One more thing we’ll touch on toward the end is this high-risk disease subset with N2 disease. There was a really nice presentation by one of my colleagues, Tina Cascone, MD, PhD, at the American Society of Clinical Oncology Annual Conference this year that really focused on that N2 subset. Sandip, you alluded to this earlier, this concept of downstaging or conversion. We saw that the patients who had N2 disease, surgical feasibility was definitely achievable. We also saw, more importantly, that the path CR rates, even for patients with multistation N2 disease, which raises a lot of red flags also for our surgeons to go in and do surgical resection, were close to 38%–40% in this subset of patients. What are your thoughts on that subgroup, and are you pushing more for a perioperative approach for those types of patients?
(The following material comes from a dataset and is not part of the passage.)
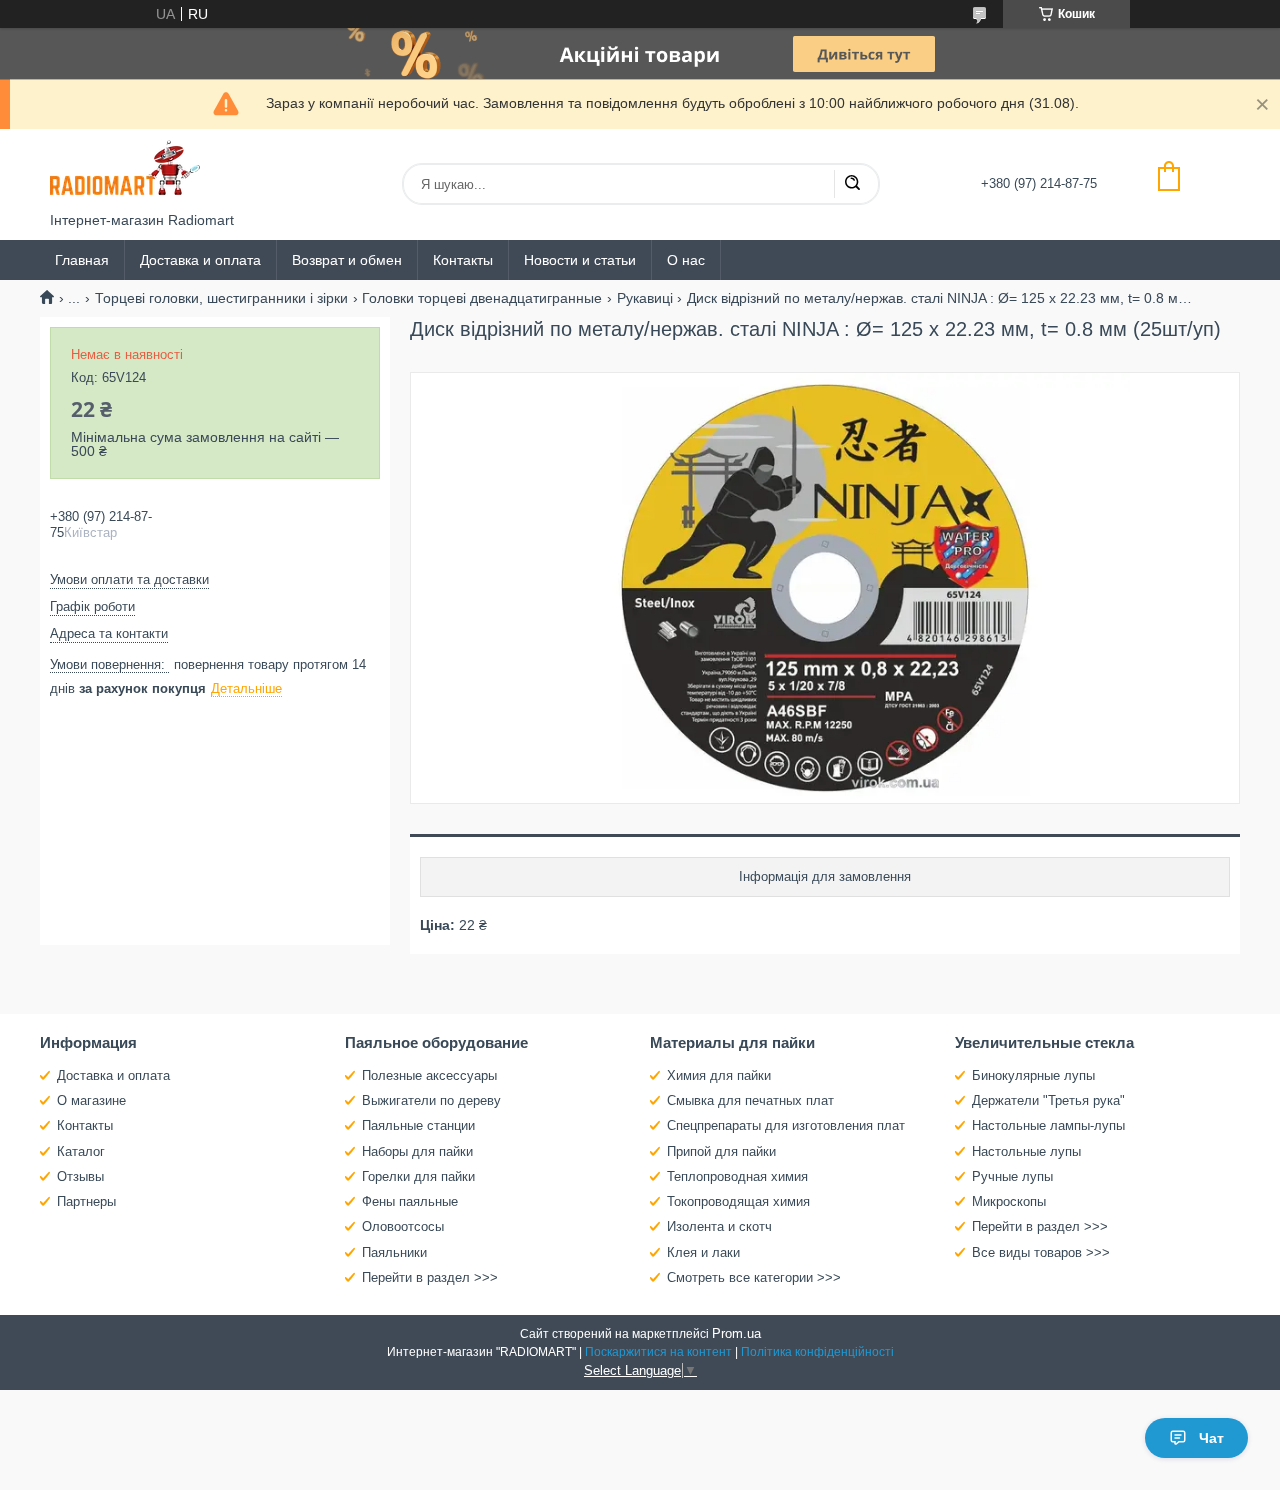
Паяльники (394, 1252)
Dr. Patel: We think about these studies, and the study that started it all was NADIM, which was actually isolated at stage III. I think one of the pleasant surprises of immunotherapy is that when you look across studies, it almost, when it works, gets rid of nodal stage as a negative prognostic factor, meaning you could have N2 or N3 disease where you get a path CR, your outcomes are as good as someone who was basically node-negative. And it makes sense. The immune system doesn’t really care where the cancer is, and it is a serial killer in terms of those T cells that are generated.
I think for patients who are resectable but who have N2 disease or N1 disease, I do favor a neoadjuvant or perioperative chemoimmunotherapy approach over an adjuvant approach. I think the adjuvant approach is still reasonable. I think I have a little more equipoise for patients who are node-negative with smaller tumors who are going to get lobectomies. I think for patients who are node-positive, these are patients we can cure. Let’s not forget, for those patients who are unresectable, either because of tumor factors or host factors, we have over five years of high-quality data with the PACIFIC regimen, concurrent chemoradiation followed by durvalumab for a year with cure rates of almost one in three patients, depending on if you select by PDL1 biomarker or not, getting to five years and beyond. So those are cures as well.
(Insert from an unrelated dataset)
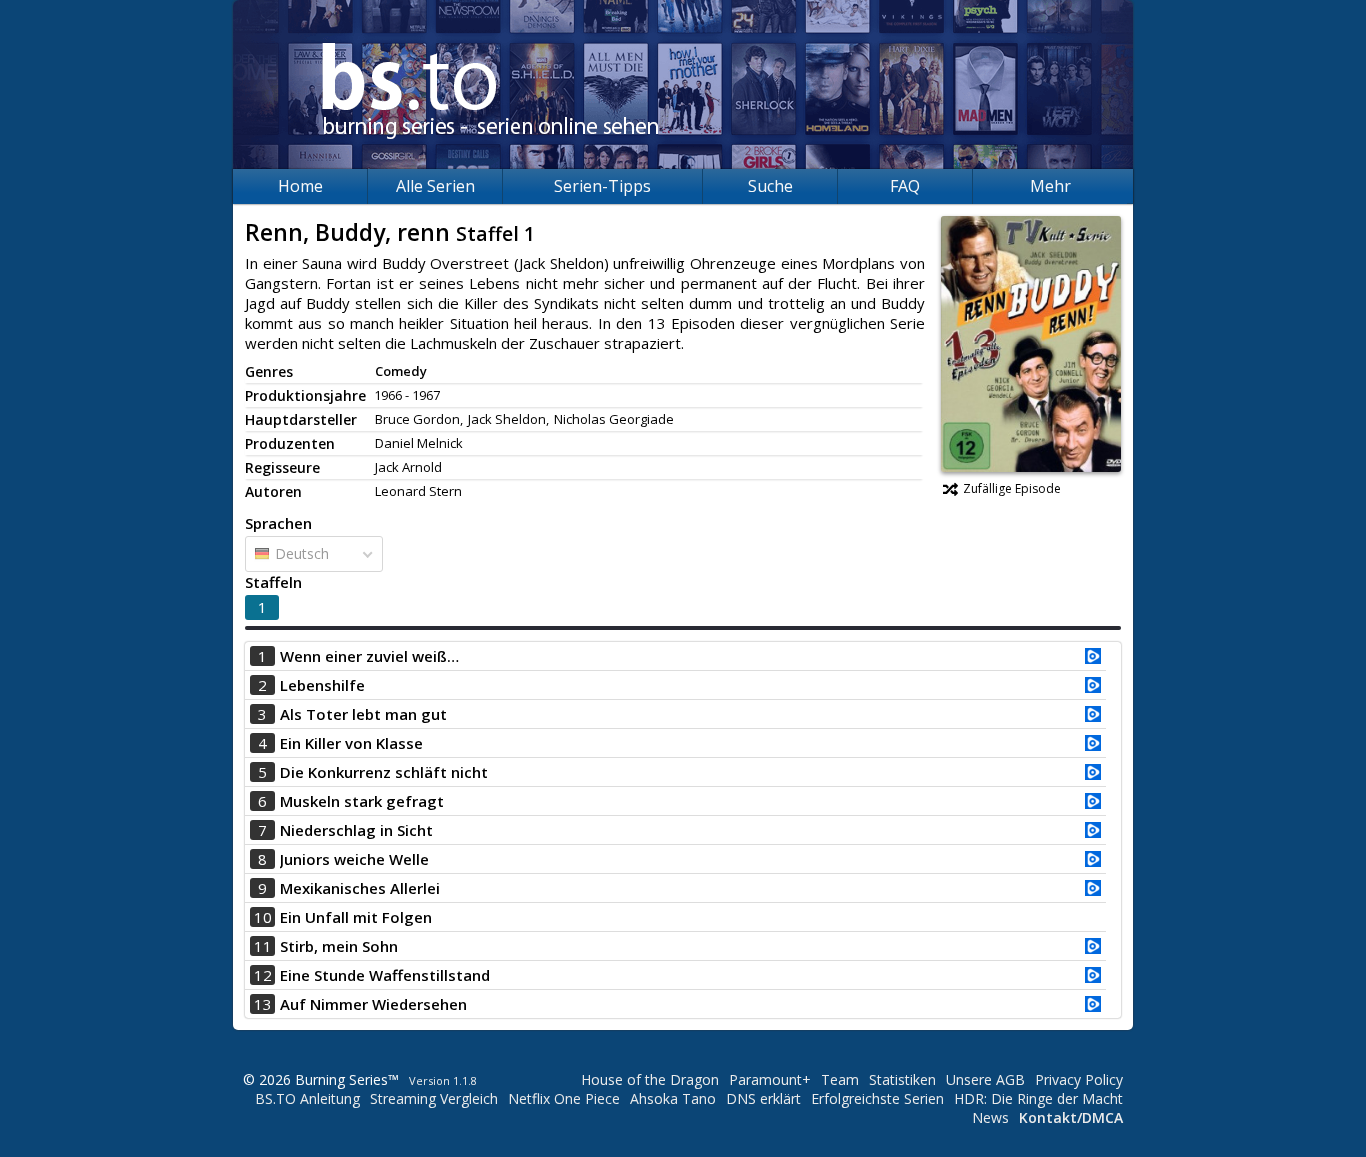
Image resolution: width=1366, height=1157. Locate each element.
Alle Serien (435, 186)
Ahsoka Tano (673, 1098)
Thinking about how we can best increase these durable remission cure rates is key, not forgetting that patients who are not surgical candidates are candidates for radiation and consolidative durvalumab, but also that those patients who are resectable, they can either do upfront with adjuvant immunotherapy, [whether] it be atezolizumab, IMpower010, pembrolizumab in the PEARLS study, or these neoadjuvant or perioperative approaches.
Dr. Singhi: That’s perfect. Very well put. Well, we could go on and on about this topic, and there are a lot of exciting updates that are coming. We’re sure to present and talk about this in future episodes. But Maya, Sandip, always a pleasure. Thank you both for being here and take care.
Dr. Khalil: Thank you.
This transcript has been lightly edited for clarity.